With the massive challenges of towns and cities today, it is easy to see how the practical issues of urban shelter, water, sanitation, and transport may overwhelm modern urban planners. It is also easy to see how modern urban health professionals get overwhelmed with urban illness, and urban mental illness becomes just another thing to worry about.

But it is also the scale of today’s urban challenges that demands that we look for all the ideas and wisdom, including from all periods of urban thinking. Do thinkers from the past take us forward? Of course – if we are prepared to look back, learn, and move forward. What does this mean in practice?

We avoid reinventing the wheel – Every new generation likes to think that they are inventing something new, and this is true of the modern rediscovery of green cities or the rediscovery of the links of urban design and mental health. Yet, both the Utopian and Garden City movements experimented with the same ideas, and learning what worked and why, and what did not work and why, is invaluable for the improvement of today’s versions of these concepts. For example, garden cities have become a worldwide phenomenon and are very popular with those who live in them. But in many contexts they have also become home to the wealthiest urbanites, and the challenge has always been to make these as inclusive as Howard and his predecessors originally intended.
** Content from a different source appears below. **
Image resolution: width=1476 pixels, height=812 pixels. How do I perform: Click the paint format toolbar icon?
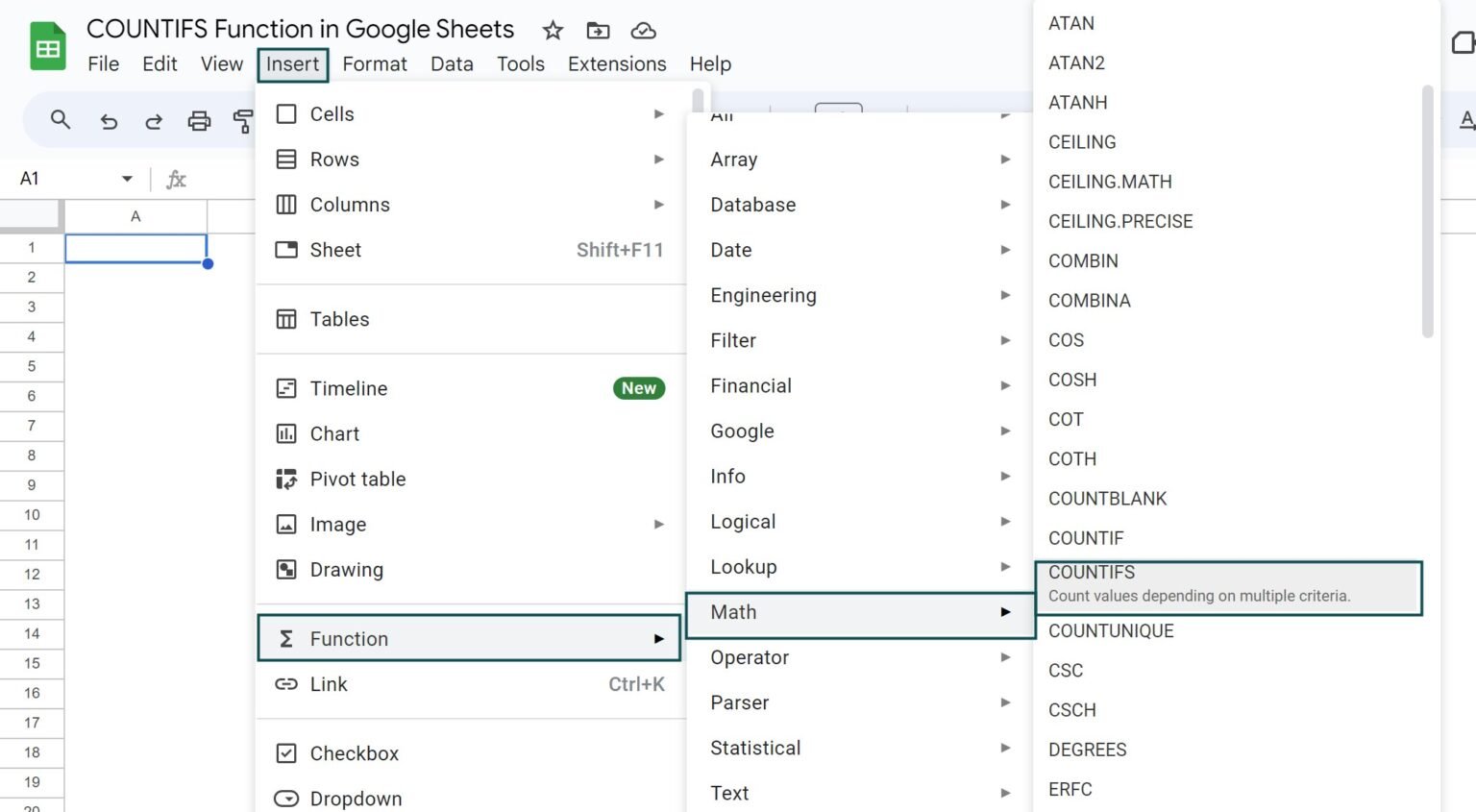(245, 120)
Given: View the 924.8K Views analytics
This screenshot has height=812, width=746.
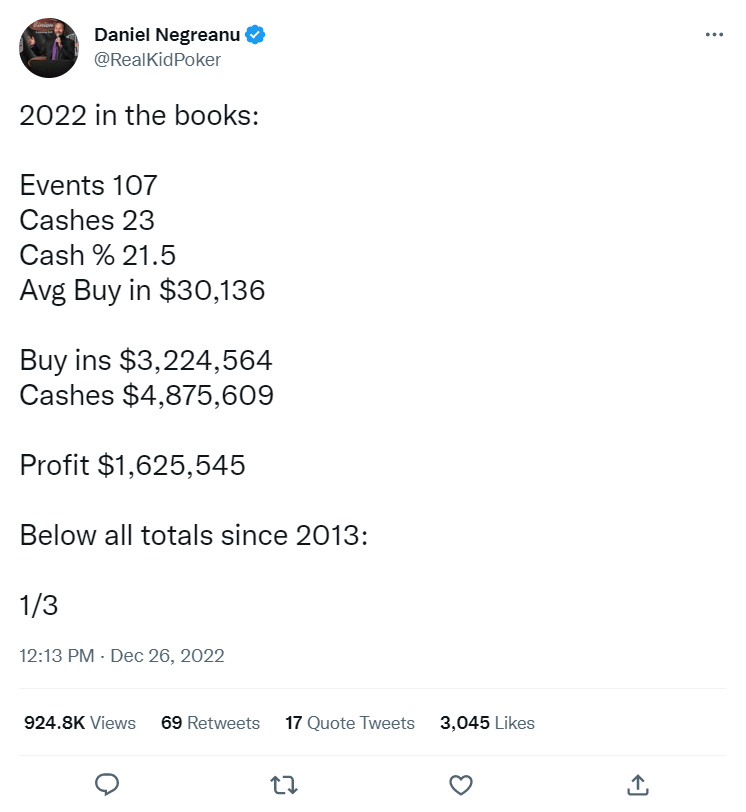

We gain the courage to dream big – In the context of today’s challenges, perhaps one of the most significant things to draw from urban thinkers of the past is their vision – their ambition and courage of vision about the urban space. They were not afraid to think big. They too were living with massive urban inequalities, with “slums” and, in most towns and cities, in terms of health – shorter life expectancies, and constant threat of epidemics, illness, and violence. Yet these urban thinkers had the courage to design the Virtuous City, the Utopian City, and the Garden City. They had the sagacity to see the urban space not just as a physical planning challenge but also as a challenge of the city of spiritual, mental, and moral well-being, and it was this that guided their overarching vision of urban design.

Ancient thinking for a modern dilemma – Creating equitable and sustainable cities is cast as a uniquely twenty-first-century dilemma, and mental well-being is a key part of this. Yet over 1000 years ago, Al-Farabi was already considering this very modern predicament. In his view “authentic happiness” in the Virtuous City is found in ethical, modest living, and in congenial, honest interaction with other people. Inauthentic happiness stems from greed, arrogance, material wealth, and ostentation. This resonates with the evidence of the underlying causes of mental ill health in cities and speaks to the solution of the social inequality that we see so starkly in our cities. Al-Farabi’s view on authentic human happiness is also highly relevant for our currently unsustainable cities – we seem trapped in a development model of unquenchable material consumption, which promises happiness for all, but so far has delivered happiness for the few, and planetary destruction for all.

Avoiding Hubris – Finally, learning from history involves humility – we are not the first generation to think about the city as a space for mental well-being or illness, and we will not be the last. Learning from past urban thinkers means that we take the best of the lessons from the past, learn what to adapt, and move forward. People in the future may do the same with our experiments.

In the context of our planetary crisis and our urban future, there has never been a better time to take every lesson we can from the brave experimenters of the past. We go full circle when we realize that the urban future needs to be both socially and environmentally sustainable – quite simply because our human future depends on it. We go full circle too because Al-Farabi along with many philosophers teaches us also what we have known for thousands of years: beyond a certain point of basic necessity, material “well-being” has no link to either individual or community mental health or well-being – or human happiness.